Nas conversas sobre Hong Kong e a China continental, sempre chegávamos a um consenso: se você quer progredir de vida, vá para os Estados Unidos ou volte para o continente, mas não há futuro em Hong Kong. Nos últimos anos, o declínio da cidade ocorreu a uma velocidade chocante. No momento da devolução em 1997, o PIB per capita de Hong Kong era o dobro de Macau. O PIB de Hong Kong era 18% do da China na época; em 2013, era apenas 3%. Agora, o PIB de Macau é três vezes o de Hong Kong. Em 1997, nem Pequim, Xangai e Cantão tinham PIBs próximos dos de Hong Kong; agora todos os três são superiores, assim como os de Shenzhen e Tianjin. Hong Kong, por favor, me esqueça.
Os bons e velhos tempos
Sob o domínio britânico, a população de Hong Kong não tinha voz nas nomeações políticas e na escolha de seu governador, que era comandante em chefe das forças militares e podia fazer absolutamente qualquer coisa, menos condenar pessoas à morte. Grampos telefônicos não exigiam mandados; quando a polícia negava permissão para um protesto de rua, o máximo que os tribunais locais podiam fazer era adequar sua própria papelada às decisões policiais; o Legislativo hong-konguês era um mero carimbo de borracha, e não havia oposição política. Sob a opressão comunista, os tribunais revisam decisões policiais por razoabilidade, os cidadãos elegem seus legisladores, o governo tem oposição política, e a chefe do Executivo não pode declarar a lei marcial nem convocar os militares. Todavia, algumas coisas não mudaram: ainda é ilegal em Hong Kong se filiar ao Partido Comunista da China.
Elementos ausentes
Alguns aspectos da Hong Kong contemporânea ausentes da cobertura da nossa mídia:
- Enquanto controlava o acesso ao mercado gigantesco da China, Hong Kong prosperou. Claro que o capitalismo, a democracia e a justiça britânica não tinham nada a ver com isso.
- Se Hong Kong tivesse sido incorporada por completo ao continente em 1997, sua prosperidade estava assegurada.
- Antes da devolução da cidade, o Reino Unido introduziu a democracia eleitoral, o cálice envenenado que pôs fim às esperanças de desenvolvimento da colônia.
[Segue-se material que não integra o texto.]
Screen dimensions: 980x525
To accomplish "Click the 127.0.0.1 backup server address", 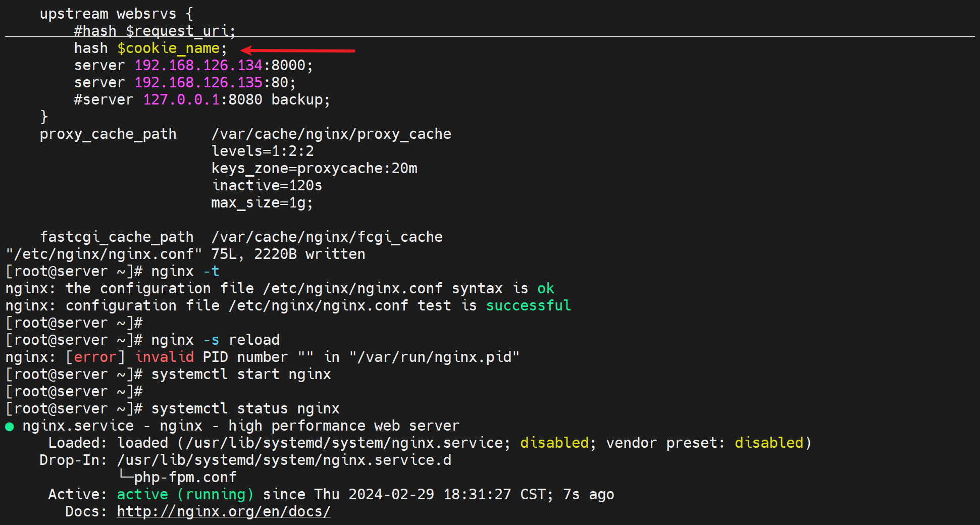I will 182,100.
- Quando a crise financeira asiática derrubou os mercados imobiliários, o chefe do Executivo, Tung Chee-Hwa, criou o “Projeto de Desenvolvimento Habitacional de 85 mil” para construir casas acessíveis e diversificar a economia, construindo o Parque Científico de Hong Kong e aumentando o investimento em comércio, educação, indústria e turismo.
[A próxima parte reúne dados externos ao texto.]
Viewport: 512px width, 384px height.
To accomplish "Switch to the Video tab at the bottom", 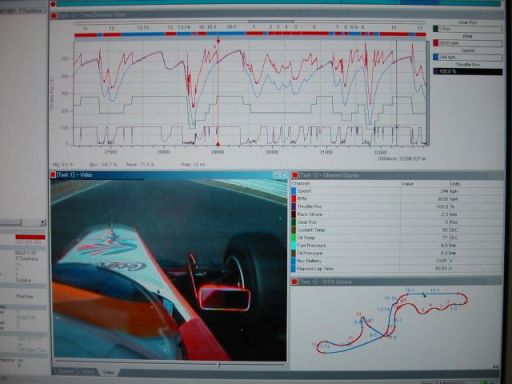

- Quando as unidades habitacionais acessíveis chegaram ao mercado, a burguesia se opôs a elas porque afetavam os preços dos imóveis. O Legislativo votou com a burguesia e os jovens apoiaram os protestos burgueses. Tung foi difamado e derrubado.
- Depois que 224 pessoas foram mortas nos tumultos na Praça da Paz Celestial em 1989, a Inteligência Francesa, o MI6 da Grã-Bretanha e a CIA transportaram clandestinamente 600 agentes de Hong Kong para os países ocidentais. A República Popular da China prendeu três ativistas de Hong Kong, mas os libertou após a intervenção do governo hong-konguês.
- Quando a China ingressou na OMC em 2001, o comércio contornou Hong Kong, a estagnação se instalou, e os hong-kongueses mais brilhantes e capacitados, assim como os taiwaneses, foram buscar uma vida melhor no continente.[1]
- O perfil de Hong Kong agora se parece, de fato, com o da Grã-Bretanha: 23% de suas crianças vivem na pobreza – em comparação com o 1% da China continental.
- A propriedade de casas – um pré-requisito matrimonial – caiu de 53% em 2010 para 49% em 2018 –, em comparação a 78% na China continental.
- Hong Kong está atrás de Londres e Nova York entre a maior concentração de indivíduos em um mesmo espaço que, juntos, têm renda equivalente a mais de US$ 30 milhões.
- Os dez cidadãos mais ricos de Hong Kong representam 35% do seu PIB.
- O coeficiente Gini de Hong Kong é de 0,539, o de Singapura é de 0,458 em 2016, o dos EUA é de 0,394 e o do Reino Unido é de 0,358. (0 = igualdade).
- O aluguel para um “apartamento-caixão” em Hong Kong é de HK$ 2.000/mês.
Os problemas de Hong Kong ilustram as deficiências tão familiares ao capitalismo: a acumulação de riqueza superou em muito o desenvolvimento das forças produtivas, e a grande maioria dos cidadãos não tem como compartilhar de seus benefícios. Uma grande classe rentista detém a maior parte dos recursos sociais da cidade, ou seja, a mesma contradição – entre a acumulação de capital e o desejo da sociedade de ter uma vida digna – que enfrentamos nos EUA.
O que os hong-kongueses realmente precisam? Crescimento econômico, oportunidades de emprego e melhor moradia, objetivos que a China continental já logrou. Se os habitantes de Hong Kong desejam um futuro brilhante, eles precisam trabalhar mais juntos da China e fazer com que seus padrões educacionais acompanhem o continente. Sua juventude deve desenvolver uma compreensão clara de seus verdadeiros amigos e inimigos reais.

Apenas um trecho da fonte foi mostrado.